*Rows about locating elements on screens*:

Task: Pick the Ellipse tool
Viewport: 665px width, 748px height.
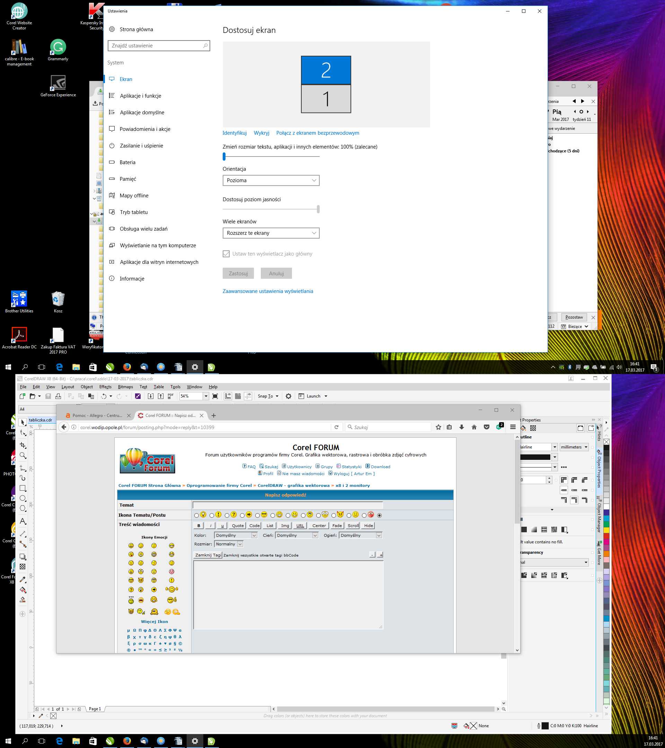Action: pyautogui.click(x=23, y=498)
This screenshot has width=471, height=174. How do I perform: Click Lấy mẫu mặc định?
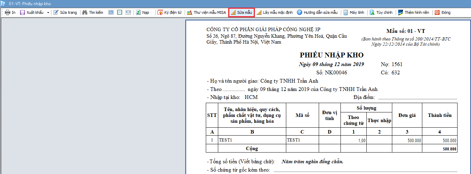(275, 12)
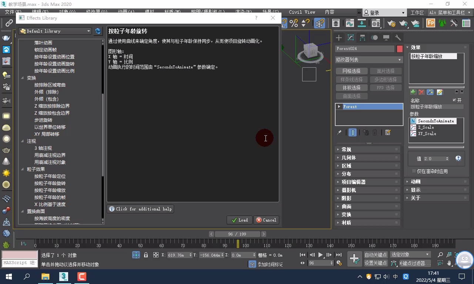Delete the modifier using the trash can icon

pos(375,132)
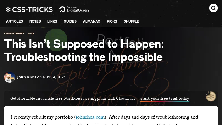Open the DigitalOcean logo link
Viewport: 222px width, 125px height.
tap(74, 9)
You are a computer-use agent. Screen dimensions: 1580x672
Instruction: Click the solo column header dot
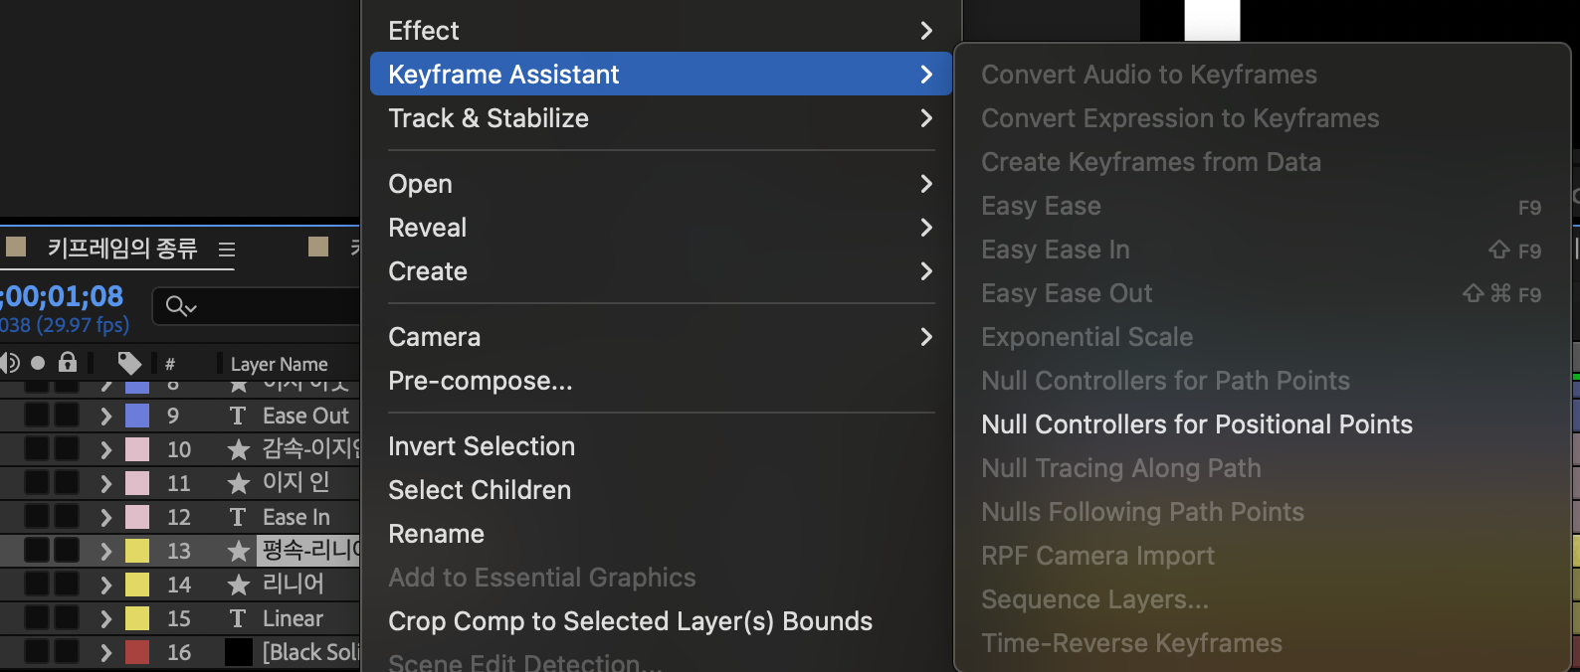38,363
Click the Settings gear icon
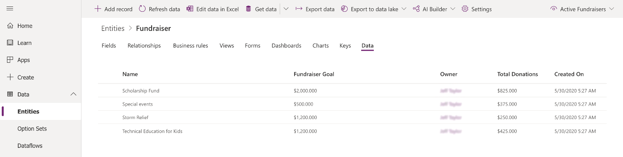623x157 pixels. click(465, 9)
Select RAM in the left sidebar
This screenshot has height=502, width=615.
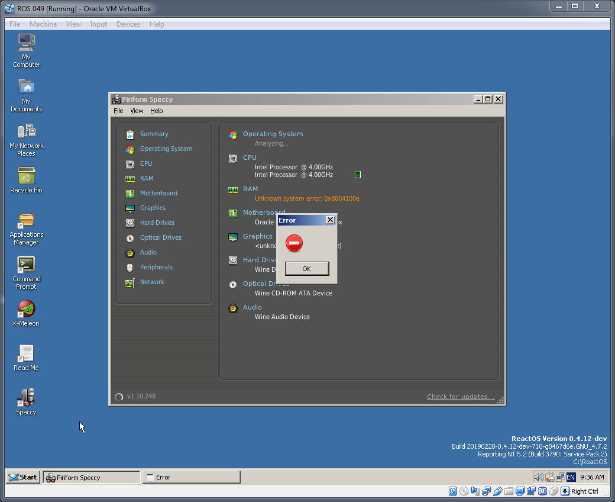tap(146, 179)
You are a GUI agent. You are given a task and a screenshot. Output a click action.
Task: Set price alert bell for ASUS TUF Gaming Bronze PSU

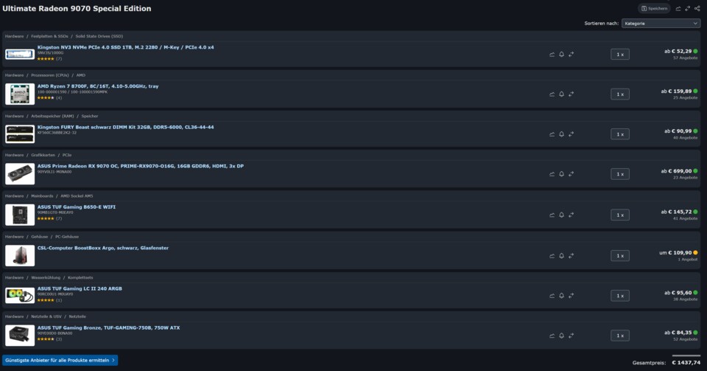click(x=561, y=336)
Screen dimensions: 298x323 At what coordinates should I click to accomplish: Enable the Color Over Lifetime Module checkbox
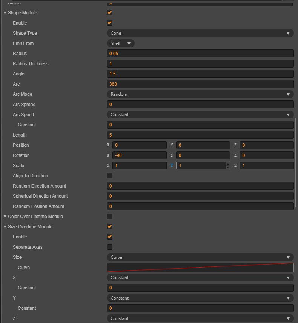[x=110, y=217]
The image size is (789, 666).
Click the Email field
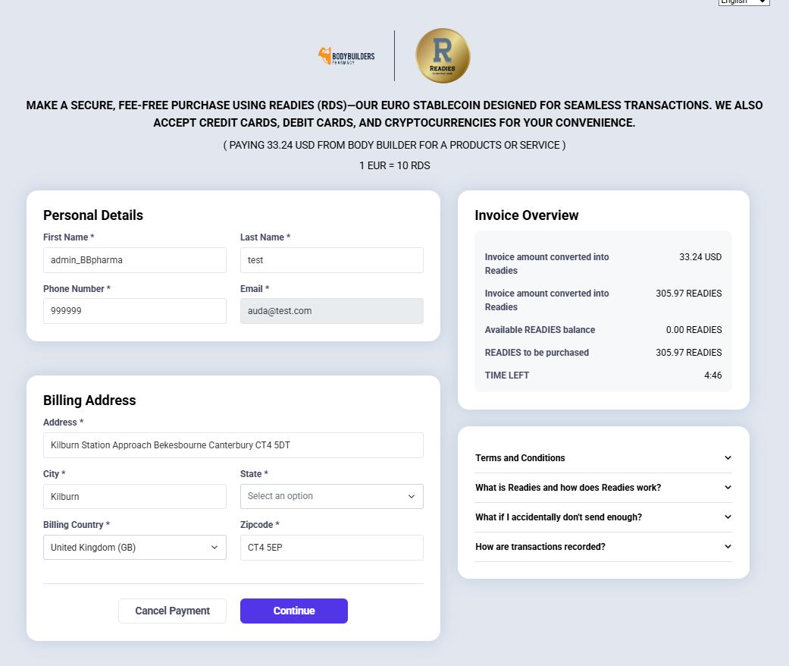[331, 311]
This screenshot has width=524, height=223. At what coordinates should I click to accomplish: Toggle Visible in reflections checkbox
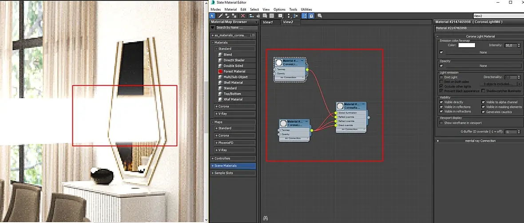441,107
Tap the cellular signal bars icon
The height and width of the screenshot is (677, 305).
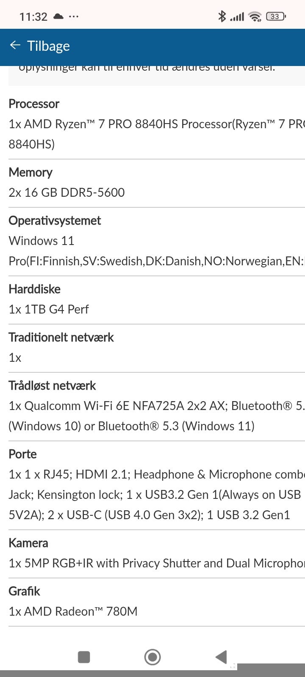(237, 17)
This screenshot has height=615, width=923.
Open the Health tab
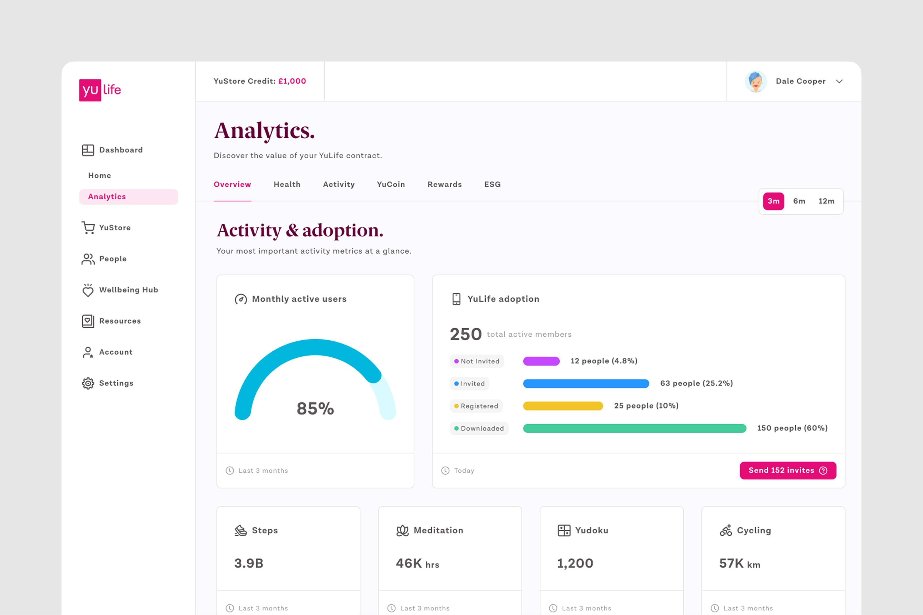(x=287, y=184)
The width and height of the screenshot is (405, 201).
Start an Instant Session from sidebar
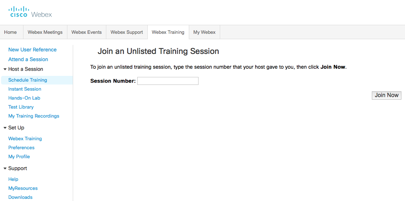[25, 89]
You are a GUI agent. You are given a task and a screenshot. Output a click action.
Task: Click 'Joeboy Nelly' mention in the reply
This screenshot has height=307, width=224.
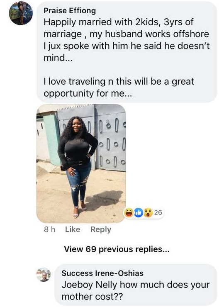pos(90,285)
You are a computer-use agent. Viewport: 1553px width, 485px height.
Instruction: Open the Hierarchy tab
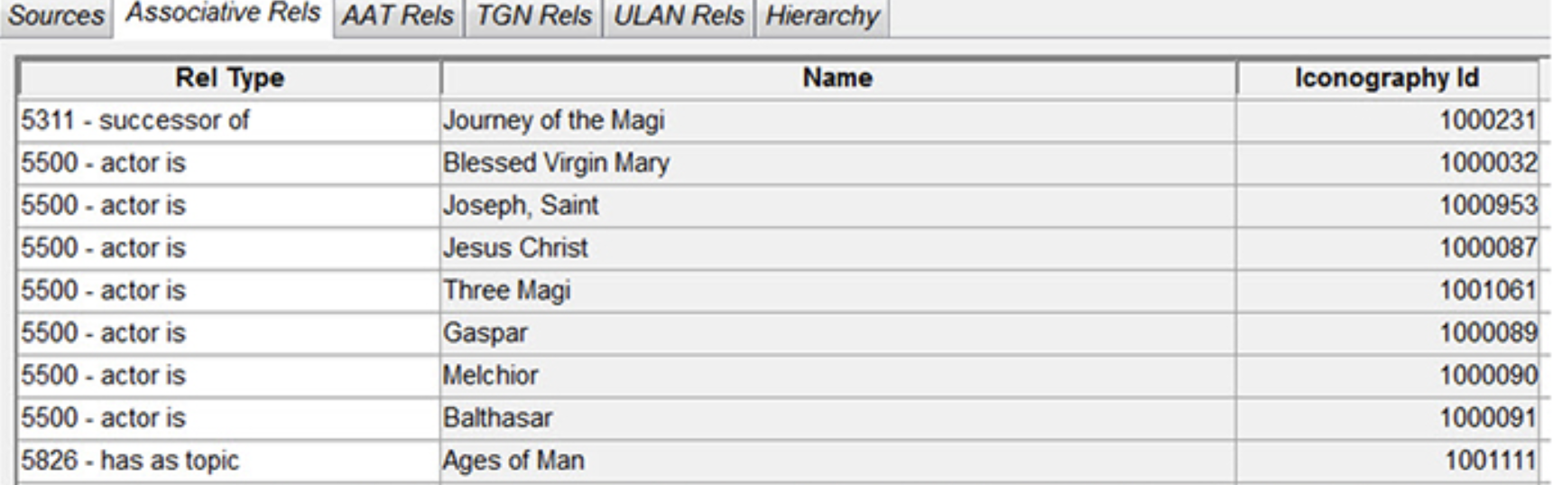[x=822, y=16]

*Exercise details*: Copy every row above word for word, leaving out the pictures.

*Response below*:
Task: Pick the Ellipse tool
Viewport: 665px width, 748px height.
Action: pyautogui.click(x=23, y=498)
This screenshot has width=471, height=174. How do I perform: Click Lấy mẫu mặc định?
(275, 12)
Delete the modifier using the trash can icon

pos(375,132)
Open the DigitalOcean logo link
Viewport: 222px width, 125px height.
tap(74, 9)
You are a computer-use agent. Screen dimensions: 1580x672
Instruction: Click the solo column header dot
38,363
Click the Settings gear icon
623x157 pixels. click(465, 9)
Select RAM in the left sidebar
This screenshot has height=502, width=615.
tap(146, 179)
You are a GUI agent. You are given a task and a screenshot. Output a click action.
Task: Set price alert bell for ASUS TUF Gaming Bronze PSU

click(x=561, y=336)
Screen dimensions: 298x323 At what coordinates should I click to accomplish: Enable the Color Over Lifetime Module checkbox
[x=110, y=217]
The image size is (789, 666).
Click the Email field
[331, 311]
This screenshot has width=524, height=223. At what coordinates should I click to accomplish: Toggle Visible in reflections checkbox
441,107
Tap the cellular signal bars icon
The height and width of the screenshot is (677, 305).
(237, 17)
This screenshot has height=615, width=923.
Open the Health tab
(x=287, y=184)
The width and height of the screenshot is (405, 201).
Start an Instant Session from sidebar
[25, 89]
You are a GUI agent. You are given a task and a screenshot. Output a click action.
Task: Click 'Joeboy Nelly' mention in the reply
This screenshot has height=307, width=224.
pos(90,285)
You are a computer-use agent. Viewport: 1553px width, 485px height.
Instruction: Open the Hierarchy tab
[x=822, y=16]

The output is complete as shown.